**WHAT THIS TASK INVOLVES**
Whatever the data contains, copy all of it exactly.

::::::

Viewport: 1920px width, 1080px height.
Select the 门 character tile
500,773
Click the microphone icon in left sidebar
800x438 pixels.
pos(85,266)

::::::

**COMPLETED EXERCISE**
Viewport: 1920px width, 1080px height.
Select the 门 character tile
500,773
Click the microphone icon in left sidebar
800x438 pixels.
pos(85,266)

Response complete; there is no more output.